Task list:
1. Answer these questions from the excerpt on storing binary data as text:
(a) How many bytes per character does the encoding used for strings in .NET take?
(b) Between which two values does the first unit of a surrogate pair fall?
(c) How many characters does Base64 need to carry 3 bytes?
2. Reproduce, without changes, everything in the excerpt on storing binary data as text from "You just can't" down to "the output encoding.".

Start Excerpt to read

What i need is to convert those binary values into some kind of string of chars and save it to txt. I saw somewhere that converting to UTF8 should help, but i don't know how to. Would changing files encoding help too?
You cannot transform binary data to a string directly. The Unicode characters in a string are encoded using utf16 in .NET. That encoding uses two bytes per character, providing 65536 distinct values. Unicode however has over one million codepoints. To make that work, the Unicode codepoints above \uffff (above the BMP, Basic Multilingual Plane) are encoded with a surrogate pair. The first one has a value between 0xd800 and 0xdbff, the second between 0xdc00 and 0xdfff. That provides 2 ^ (10 + 10) = 1 million additional codes.
You can perhaps see where this leads, in your case the code detects a high surrogate value (0xdfff) that isn't paired with a low surrogate. That's illegal. Lots more possible mishaps, several codepoints are unassigned, several are diacritics that get mangled when the string is normalized.
You just can't make this work. Base64 encoding is the standard way to carry binary data across a text stream. It uses 6 bits per character, 3 bytes require 4 characters. The character set is ASCII so the odds of the receiving program decoding the character back to binary incorrectly are minimal. Only a decades old IBM mainframe that uses EBCDIC could get you into trouble. Or just plain avoid encoding to text and keep it binary.
Since you're trying to encode binary data to a text stream this SO question already contains an answer to the question: "How do I encode something as base64?" From there plain ASCII/ANSI text is fine for the output encoding.

End Excerpt to read
Start Provided data

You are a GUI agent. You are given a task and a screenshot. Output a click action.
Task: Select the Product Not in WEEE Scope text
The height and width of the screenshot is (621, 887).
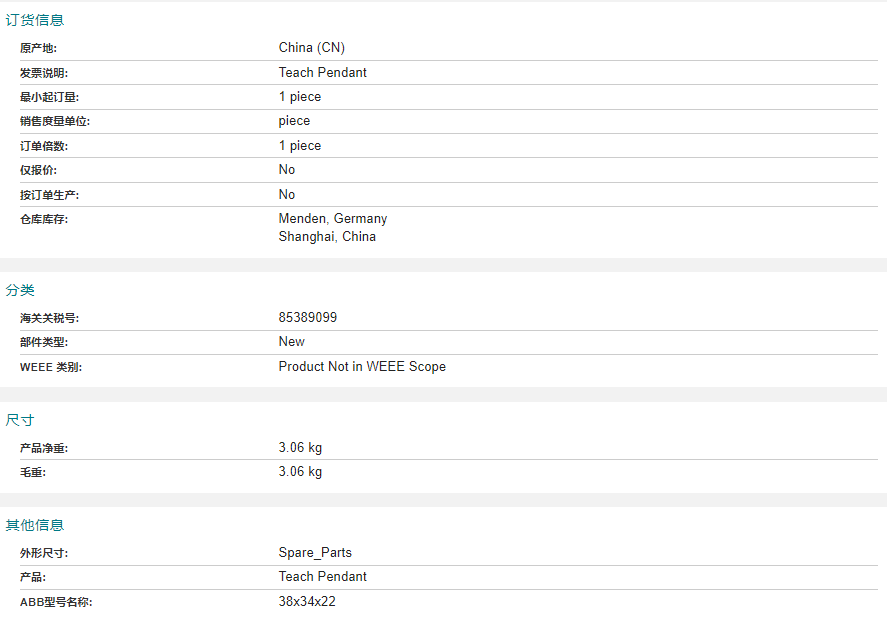coord(362,366)
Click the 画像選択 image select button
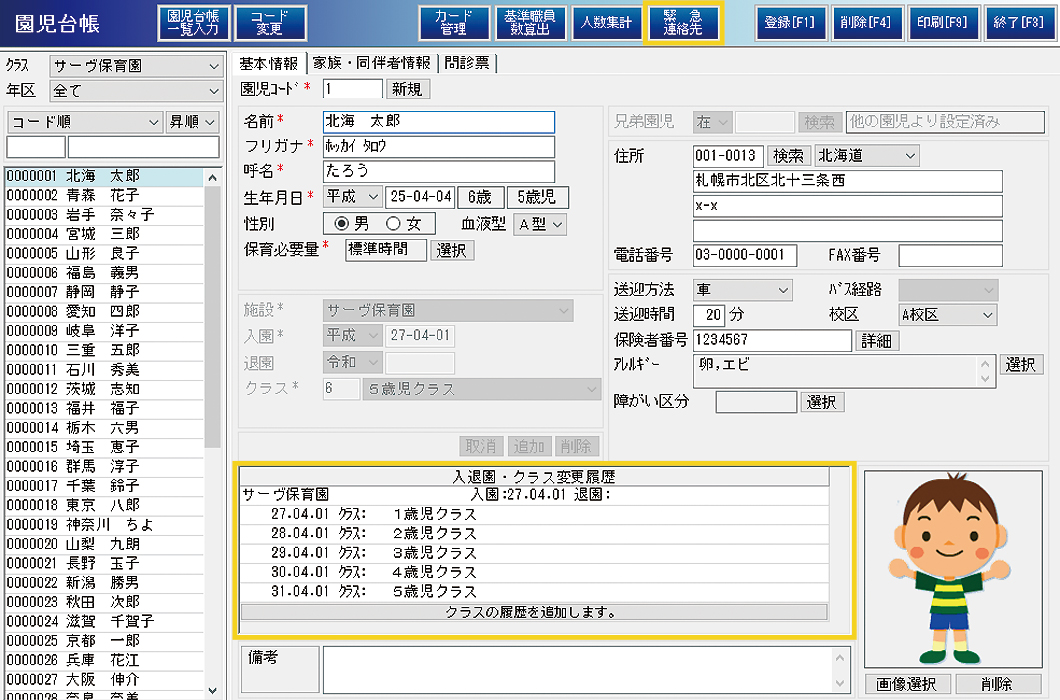The height and width of the screenshot is (700, 1060). pyautogui.click(x=906, y=684)

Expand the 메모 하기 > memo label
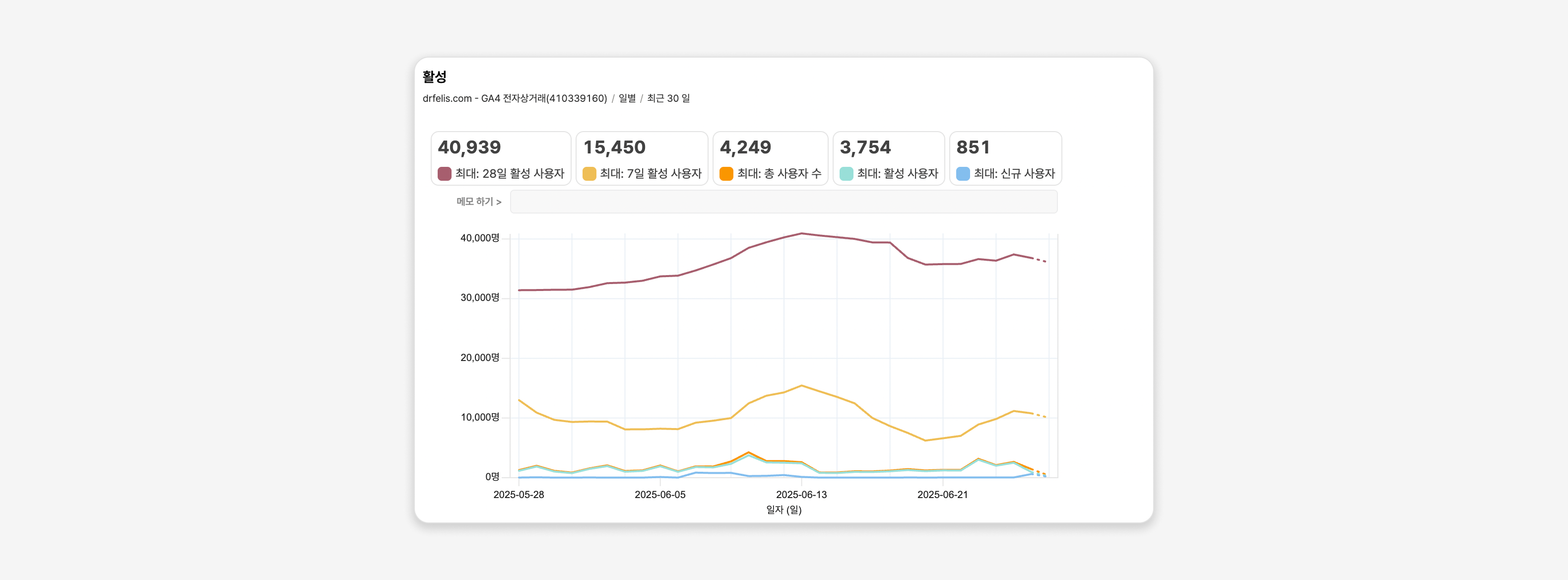(x=479, y=202)
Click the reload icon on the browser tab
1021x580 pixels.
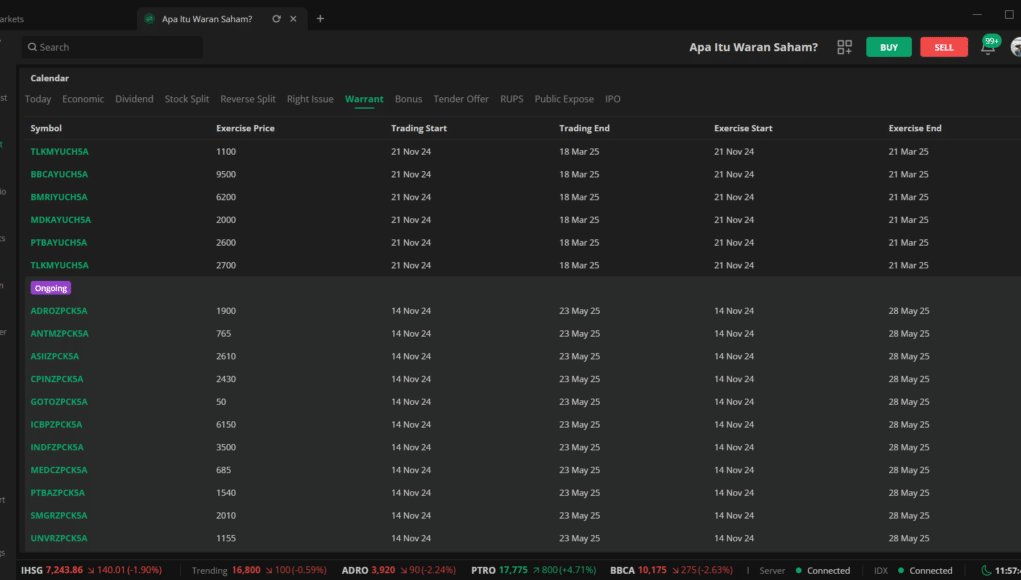point(276,19)
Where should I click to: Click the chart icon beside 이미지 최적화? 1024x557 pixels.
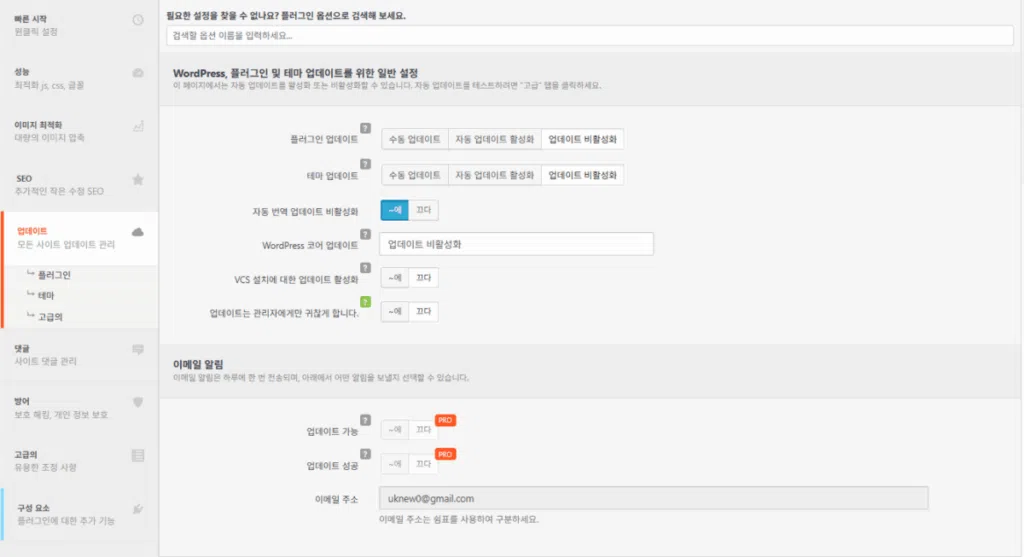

End Provided data

Expected responses:
1.
(a) Two bytes per character.
(b) Between 0xd800 and 0xdbff.
(c) Four characters.

2.
You just can't make this work. Base64 encoding is the standard way to carry binary data across a text stream. It uses 6 bits per character, 3 bytes require 4 characters. The character set is ASCII so the odds of the receiving program decoding the character back to binary incorrectly are minimal. Only a decades old IBM mainframe that uses EBCDIC could get you into trouble. Or just plain avoid encoding to text and keep it binary.
Since you're trying to encode binary data to a text stream this SO question already contains an answer to the question: "How do I encode something as base64?" From there plain ASCII/ANSI text is fine for the output encoding.